Alcala’s known history of violence began in 1968 when he lured 8-year-old Tali Shapiro into his Hollywood apartment after offering to take her photograph. A witness saw the child being taken and contacted police. When officers entered the apartment, they found Shapiro severely beaten and unconscious but still alive. Alcala fled before police arrived and escaped to New York, where he enrolled in film school at New York University under the alias “John Berger.”
While living in New York, Alcala worked at a summer arts camp in New Hampshire as a counselor. In 1971, two girls at the camp recognized his face from an FBI wanted poster they had seen at a local post office and alerted adults, leading to his arrest after months as a fugitive. Despite the brutality of the attack on Tali, Alcala ultimately pleaded guilty to a lesser child molestation charge after the girl’s family relocated to Mexico and was unwilling to return for trial. He served only about 34 months in prison before being released and later transferred to a state psychiatric facility, where doctors eventually declared him rehabilitated.
Within months of his release, Alcala was arrested again when he was caught smoking marijuana with a minor. Once again, however, he avoided a lengthy sentence and was paroled during the mid-1970s, decisions that later drew intense criticism as additional killings were connected to him.
Investigators eventually concluded that many of Alcala’s murders occurred during this same period. In New York in 1971, 23-year-old flight attendant Cornelia Crilley was found strangled in her Manhattan apartment. In 1977, 23-year-old Ellen Hover disappeared after telling friends she planned to meet a man connected to photography work. Her remains were eventually discovered on the grounds of a hospital near the Rockefeller estate in Westchester County, though the case remained unsolved for decades. Authorities would later connect both killings to Alcala.
By the late 1970s, authorities said Alcala was traveling regularly between California and New York while continuing to target young women.
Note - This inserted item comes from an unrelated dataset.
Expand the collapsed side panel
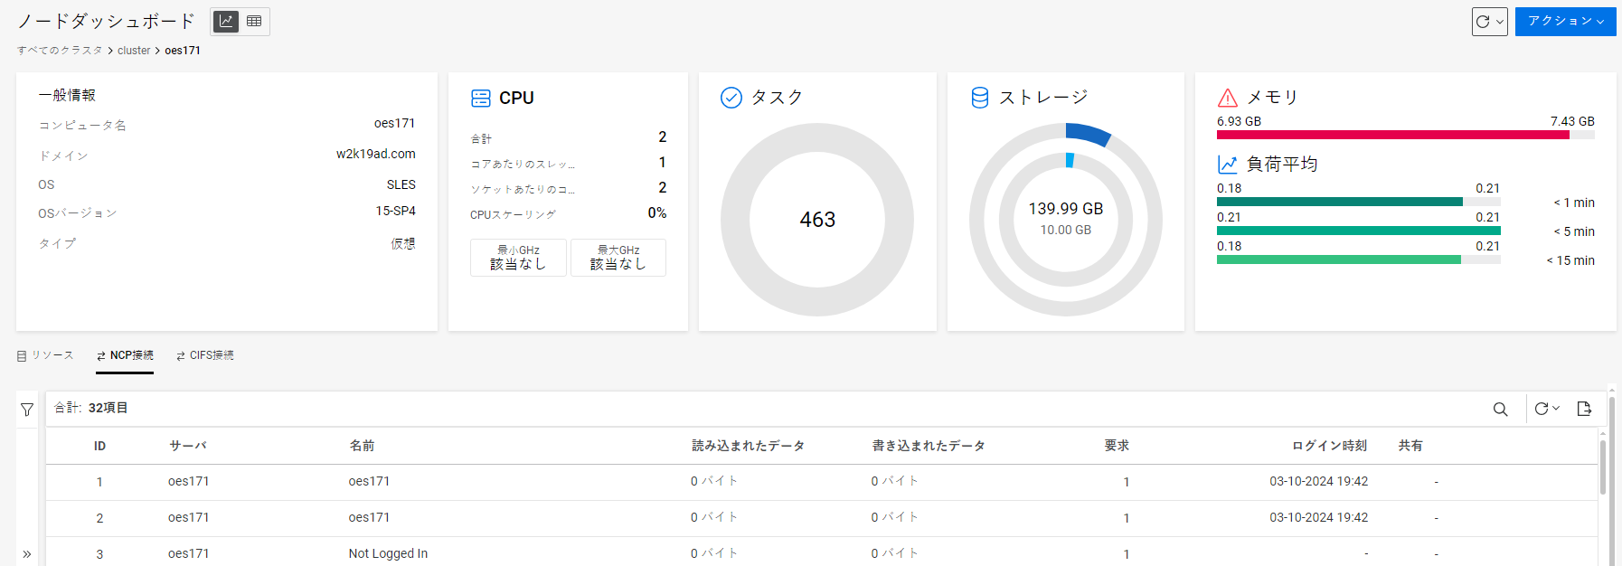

Prosecutors later tied him to the murders of Jill Barcomb, Charlotte Lamb, Jill Parenteau and Georgia Wixted, all killed in California between 1977 and 1979. Several victims had been brutally sexually assaulted, beaten and strangled.
During this same period, Alcala briefly worked as a typesetter for the Los Angeles Times and, in 1978, he appeared as a contestant on The Dating Game. Introduced to viewers as a charming photographer with an eccentric personality, Alcala won the episode. The woman who selected him later declined to go on a date, reportedly because she found him unsettling.
Investigation
The case that ultimately exposed the full scope of Alcala’s crimes intensified after the disappearance and murder of 12-year-old Robin Samsoe in 1979. Witnesses had reported seeing Samsoe speaking with a man carrying a camera near Huntington Beach shortly before she vanished, and detectives circulated a composite sketch based on those accounts. Alcala soon emerged as a suspect after an authority recognized him from the sketch and informed authorities about his violent criminal history.
Weeks later, Samsoe’s remains were discovered in the foothills outside Los Angeles by a park ranger. Her body was badly decomposed and mutilated by wild animals, making it nearly impossible to determine the exact cause of death, although investigators did locate a knife nearby that Alcala may have used in the murders. Samsoe was eventually identified via dental records.
As investigators built their case against Alcala, they learned he maintained a Seattle storage locker and obtained a search warrant for the unit. Inside, detectives discovered hundreds of photographs of women, teenage girls and children, many of whom investigators could not identify.
The discovery of the photographs became one of the defining aspects of the case and contributed to growing suspicions that Alcala’s crimes extended far beyond Robin’s murder. Investigators also began reexamining unsolved murders involving young women in California and New York, several of whom had been strangled after apparent encounters with a man posing as a photographer.
For years, however, the full scope of the killings remained unclear. Many of the murders occurred before modern forensic databases and DNA testing were widely available, limiting investigators’ ability to connect older cases. That changed in the late 1990s and early 2000s, when advances in DNA analysis allowed authorities to revisit preserved biological evidence from unsolved murders and conclusively link the series of murders to Alcala.